__TRECHO DO DOCUMENTO__.

As questões filósoficas tradicionais, por outro lado, não se referem a um mundo organizado dessa maneira; não possuem essa fluidez de um nível de comprensão para outro. Colin exemplifica com a questão mente-corpo:

“Considere o modo como a mente depende do cérebro. O cérebro em si é um objeto espacial complexo, formado de minúsculas células chamadas neurônios, conectadas por meio de fibras chamadas dendritos e axônios. A consciência evidentemente depende da atividade dessas células interagentes: um grupo particular de células é estimulado e você experimenta, digamos, uma tonalidade específica de vermelho. De alguma forma a sua experiência derivou dessas atividades neurais, que são eletroquímicas por natureza. Mas o modo de derivação envolvido não se encaixa na estrutura CALM.”

E segue:

“ O problema em si é que a mente consciente não é algo que emerge do cérebro, assim como um todo emerge de suas partes. A consciência não é, aparentemente, uma massa de tecido cerebral com partes fenomenológicas correspondendo às partes da massa. De algum modo o cérebro gera a mente, mas não o faz por meio de simples agregação espacial”

Os problemas caros à filosofia, então, são aqueles que apresentam esses “saltos inexplicáveis”, que não seguem a estrutura com a qual estamos acostumados a lidar. Como o cérebro gera a mente? Como tomamos nossas decisões? O comum a todos esses problemas filosóficos é a presença de uma lacuna que não podemos preencher, um salto que não somos capacitados a realizar.

Se for assim, o quê fazer em filosofia? Bom, essa parte eu deixo para quem quiser ler no livro original e para os comentários aqui do blogue. Encerro com um parágrafo de Colin acalmando os ânimos dos mais frustrados:

“[...] já não sabíamos que as faculdades humanas têm suas limitações? Afinal não sabemos como é ser um morcego, e seria absurdo uma disciplina que pretendesse passar esse conhecimento para estudantes universitários (Experiência de Morcego I), assim como seria um absurdo um curso que ensinasse aos cegos como é (do interior) enxergar cores. […] A realidade pode sobrepujar nossa capacidade de conhecê-la de todas as maneiras possíveis. Seria realmente tão surpreendente assim que a área mais frustrante do empreendimento intelectual humano – o objeto que chamamos “filosofia” - também contenha questões que a princípio não podemos responder? Considerando tudo isso, a existência dessas questões humanamente irrespondíveis não é totalmente previsível? Não somos deuses, afinal de contas; somos organismos que evoluíram recentemente, feitos de materiais de baixíssima tecnologia.”

__DADOS__.
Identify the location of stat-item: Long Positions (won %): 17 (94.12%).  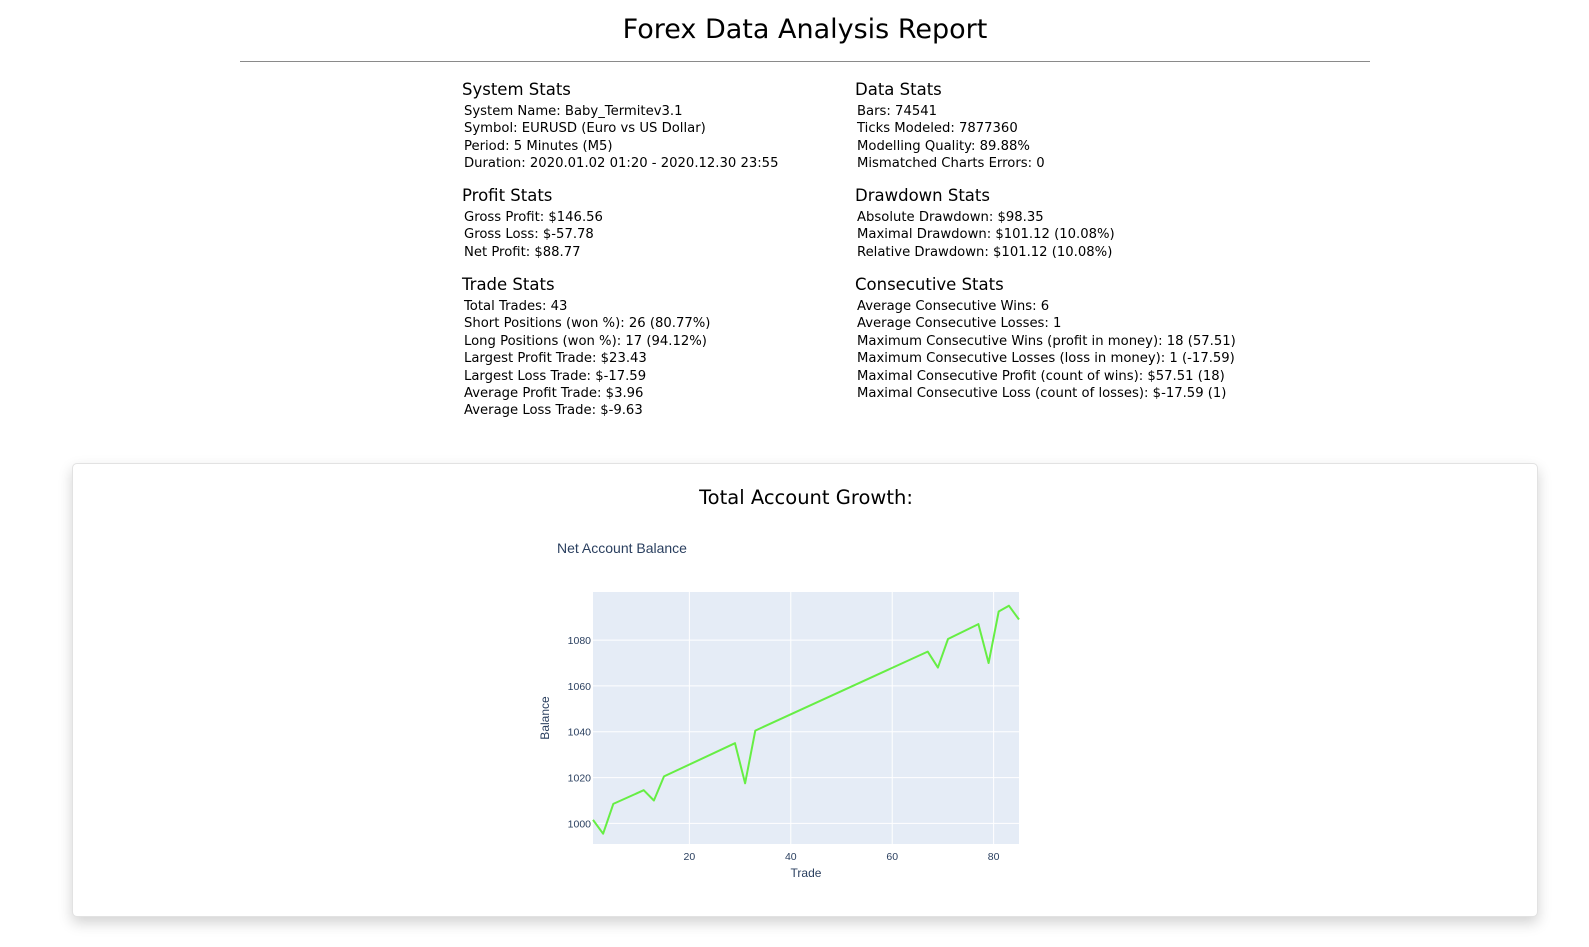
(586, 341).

* * *

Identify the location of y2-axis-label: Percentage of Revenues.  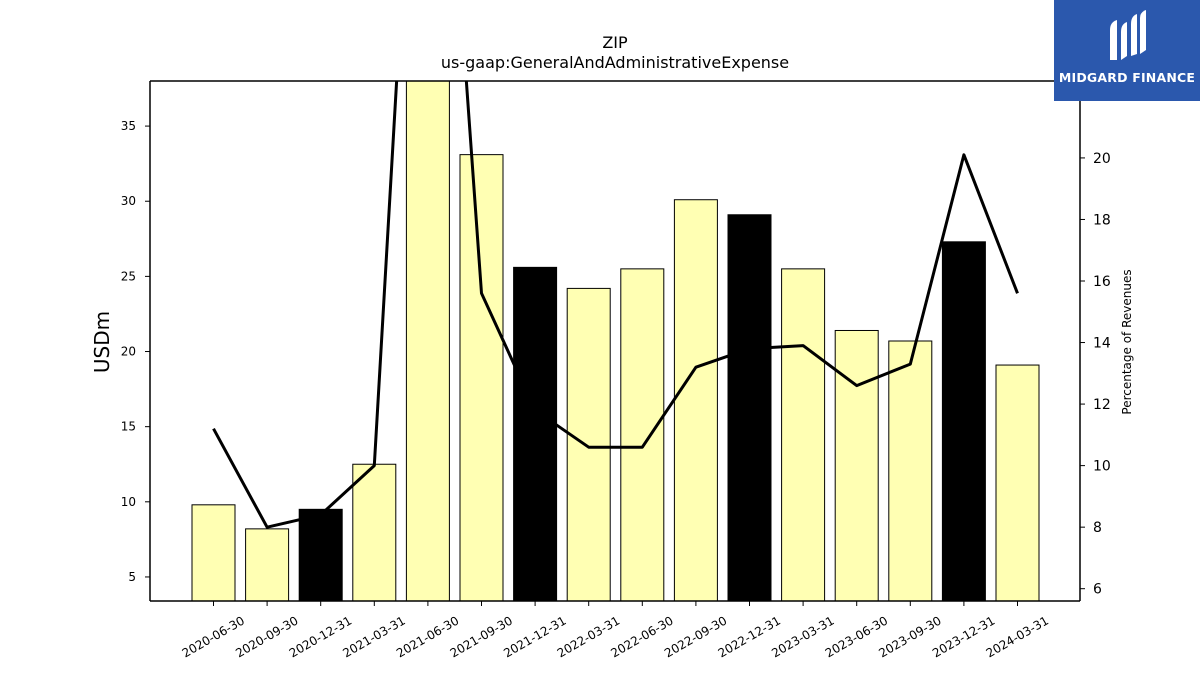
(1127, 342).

__APLIQUE A LEITURA__.
(1) Liste todas as perguntas do trecho sobre a questão mente-corpo que aparecem fora das citações entre aspas.
(2) Escreva a continuação do trecho sobre a questão mente-corpo a partir da última frase dele.
Os itens não têm papel nenhum nesta parte.

__RESPOSTAS POR ITEM__.
(1)
- Como o cérebro gera a mente?
- Como tomamos nossas decisões?
- Se for assim, o quê fazer em filosofia?

(2)
Comentem!

5 comentários:

  1. Ótimo texto, Paulo! Muito bom!
    Já faz um tempo que eu tava querendo ler algo sobre esse livro do Colin McGinn, desde que eu dei uma folhada nele lá na tua estante...
    De certa forma, concordo com o autor no sentido de que parece frustrante pensar que não temos capacidade cerebral pra lidar com muitas questões profundas da filosofia (e isso chega a causar um mal-estar do tipo "não posso aceitar isso") enquanto, ao mesmo tempo, isso não deixa de ter um fundo realista se pensarmos na evolução de nossa espécie. De fato, "não somos deuses, afinal de contas; somos organismos que evoluíram recentemente, feitos de materiais de baixíssima tecnologia." e é natural que certas respostas estejam além do alcance da inteligência humana.

    Achei interessante as quatro visões que tu colocaste a respeito da metafilosofia: a platônica, a do positivismo lógico e do Wittgenstein, a cientificista e a do McGinn de limitação humana. Fiquei pensando se essa seria a melhor classificação a se fazer, e se teriam outras visões importantes e distintas que poderíamos incluir. Não sei a resposta, fica pra pensarmos...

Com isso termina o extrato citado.